> PROBLEM STATEMENT:
Reproduce the entries below word for word, from the line containing "Where should I click to: Click the Up" down through the end of the entries, omitting the pictures.

▬▬▬▬▬▬▬▬▬▬

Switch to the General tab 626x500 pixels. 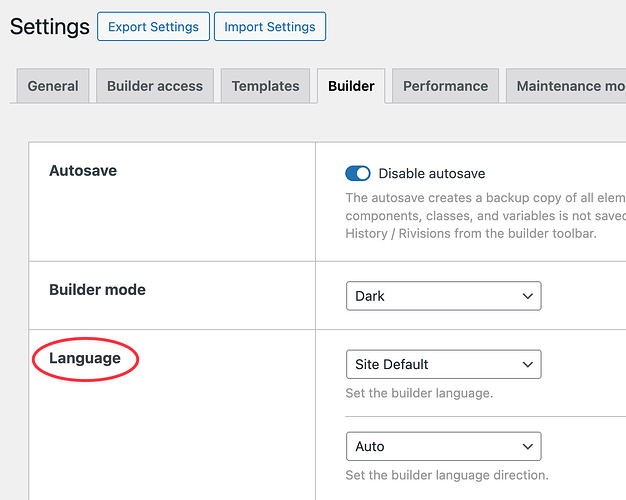53,86
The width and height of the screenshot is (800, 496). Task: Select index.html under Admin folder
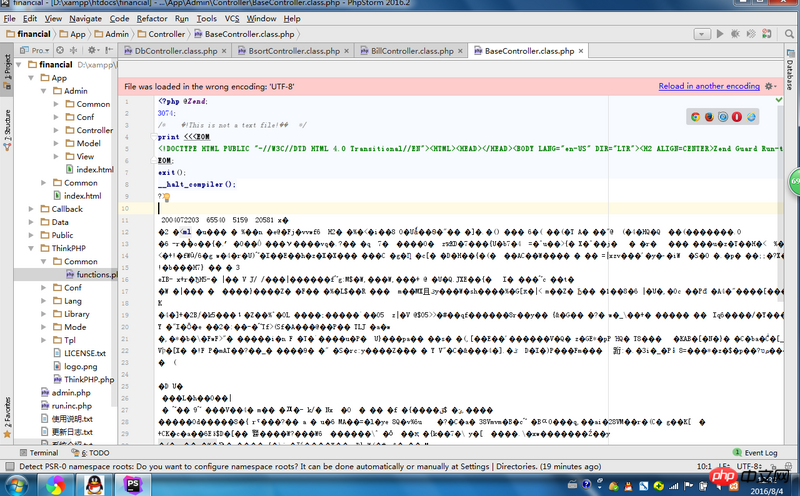click(x=95, y=169)
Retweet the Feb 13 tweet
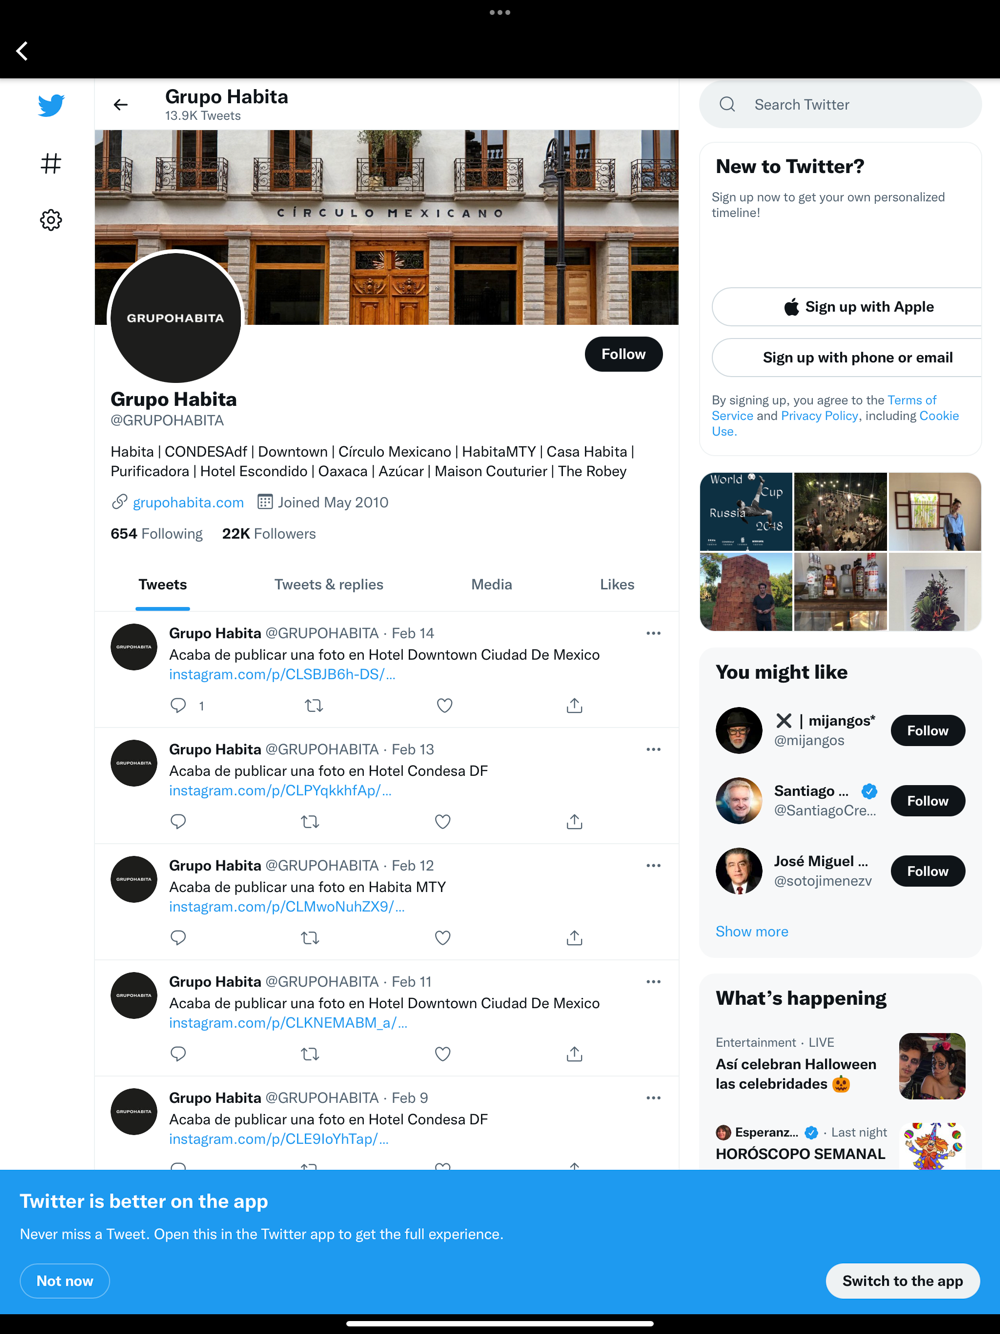 [310, 822]
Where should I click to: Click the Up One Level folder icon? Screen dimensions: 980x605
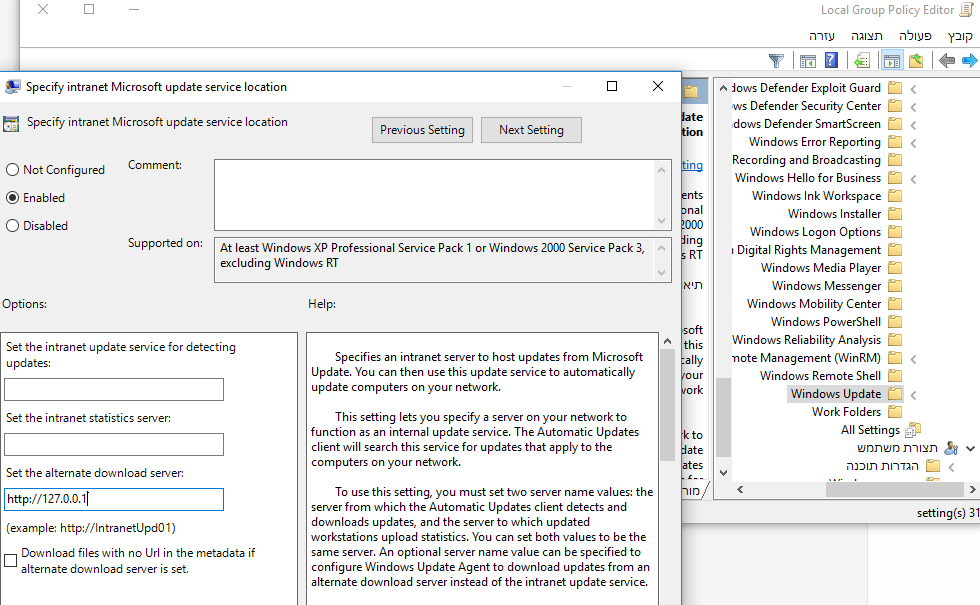pyautogui.click(x=915, y=61)
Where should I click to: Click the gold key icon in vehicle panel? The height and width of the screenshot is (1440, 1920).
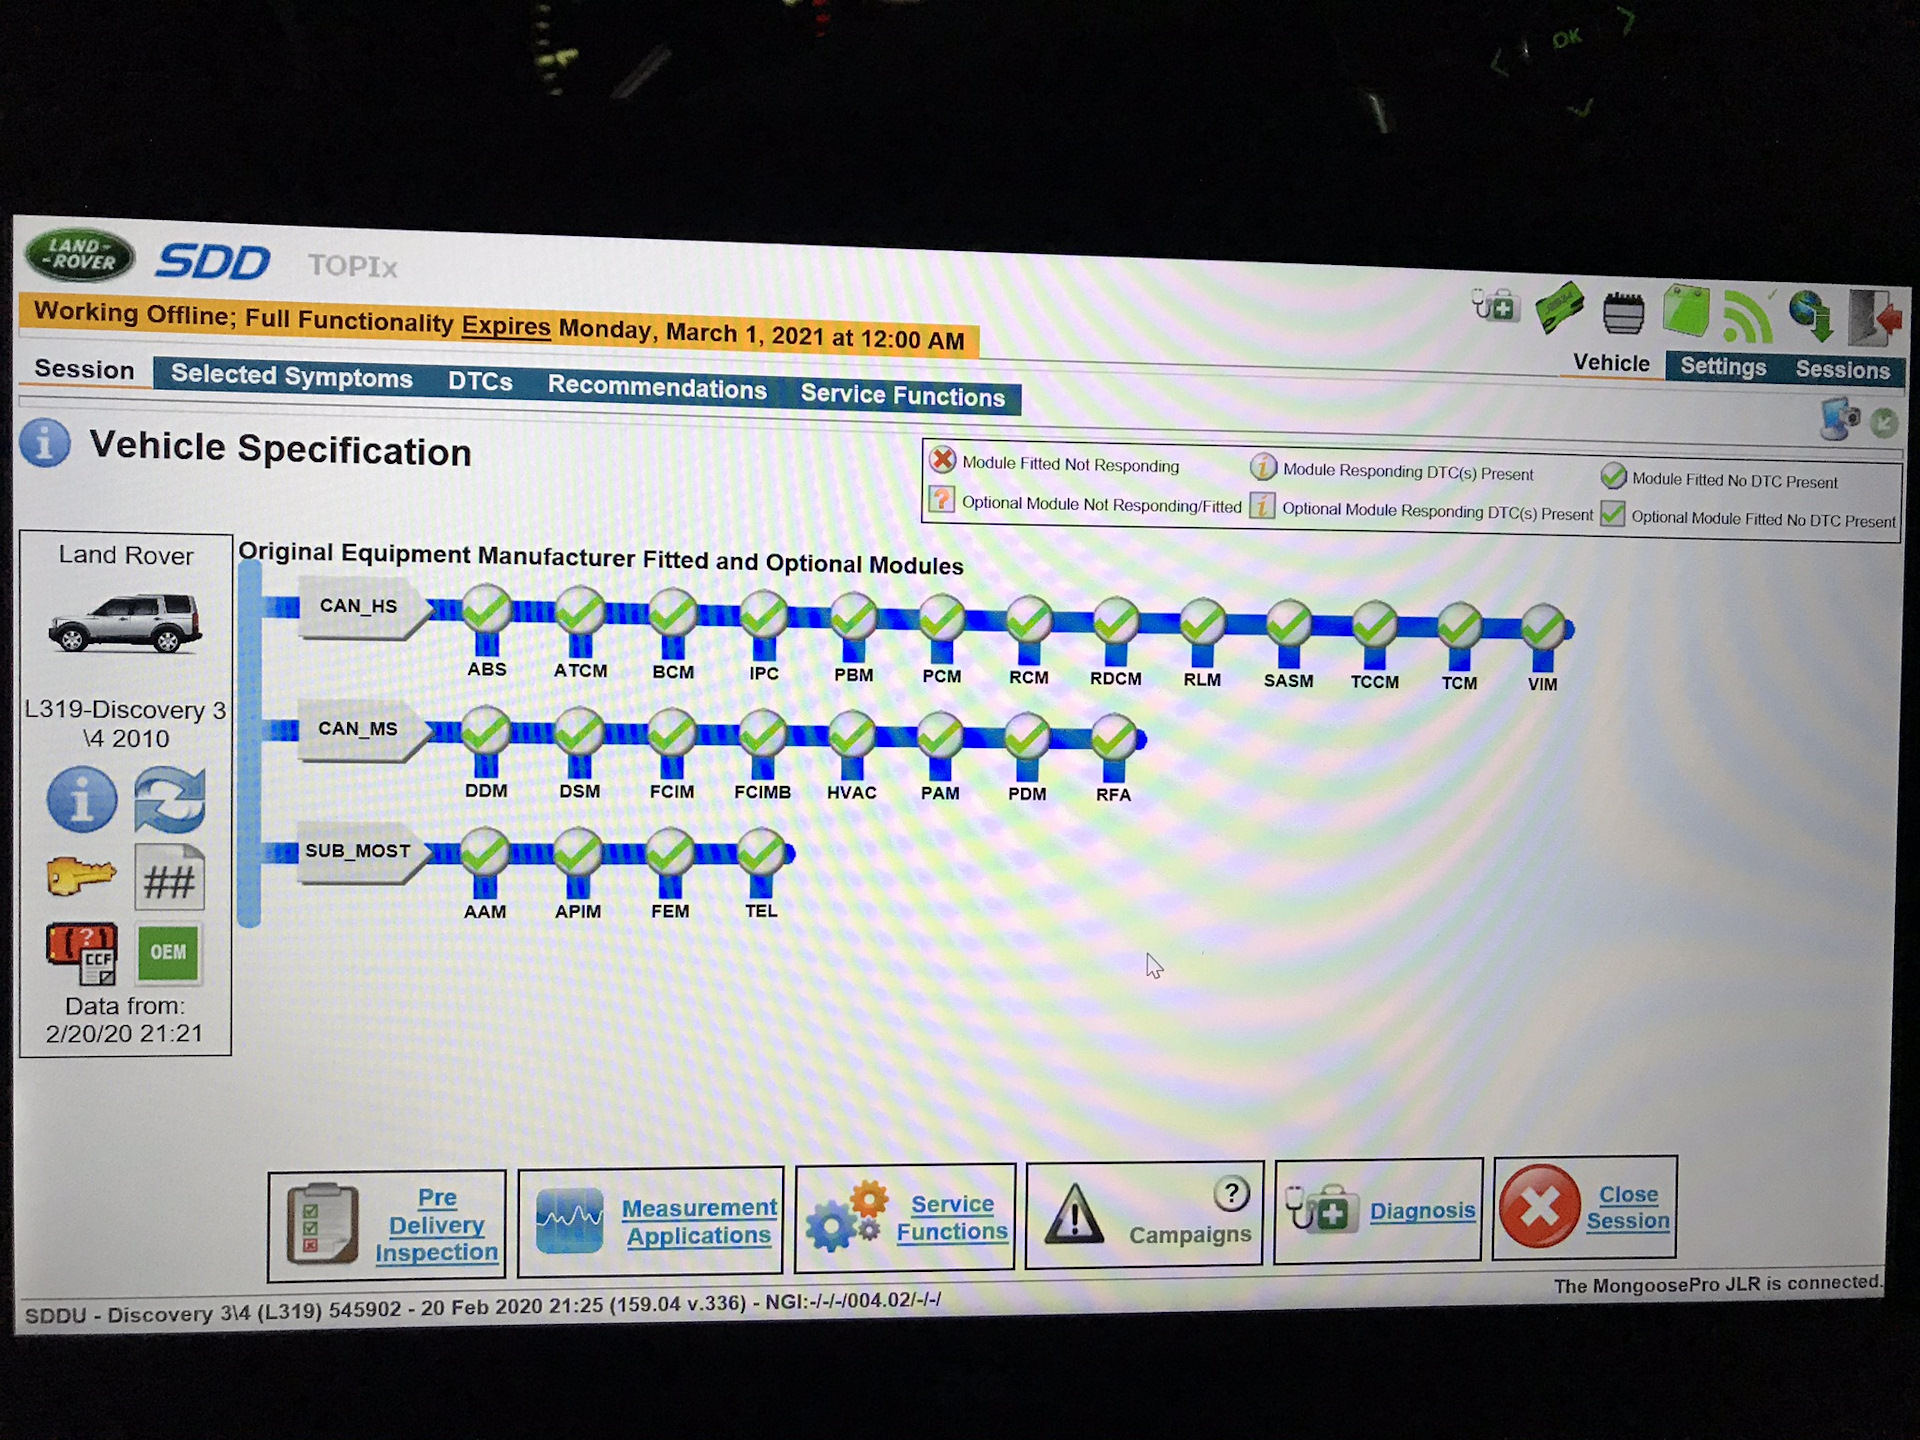click(81, 878)
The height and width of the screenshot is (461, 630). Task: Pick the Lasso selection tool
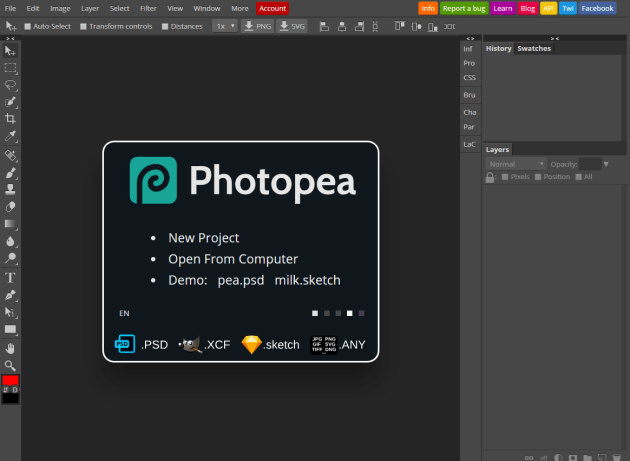point(10,85)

▬▬▬▬▬▬▬▬▬▬

> WORKED ANSWER:
Where should I click to: Click the Up One Level folder icon? Screen dimensions: 980x605
pyautogui.click(x=915, y=61)
Where should I click to: Click the gold key icon in vehicle panel? The height and width of the screenshot is (1440, 1920).
click(81, 878)
The height and width of the screenshot is (461, 630). Task: Pick the Lasso selection tool
point(10,85)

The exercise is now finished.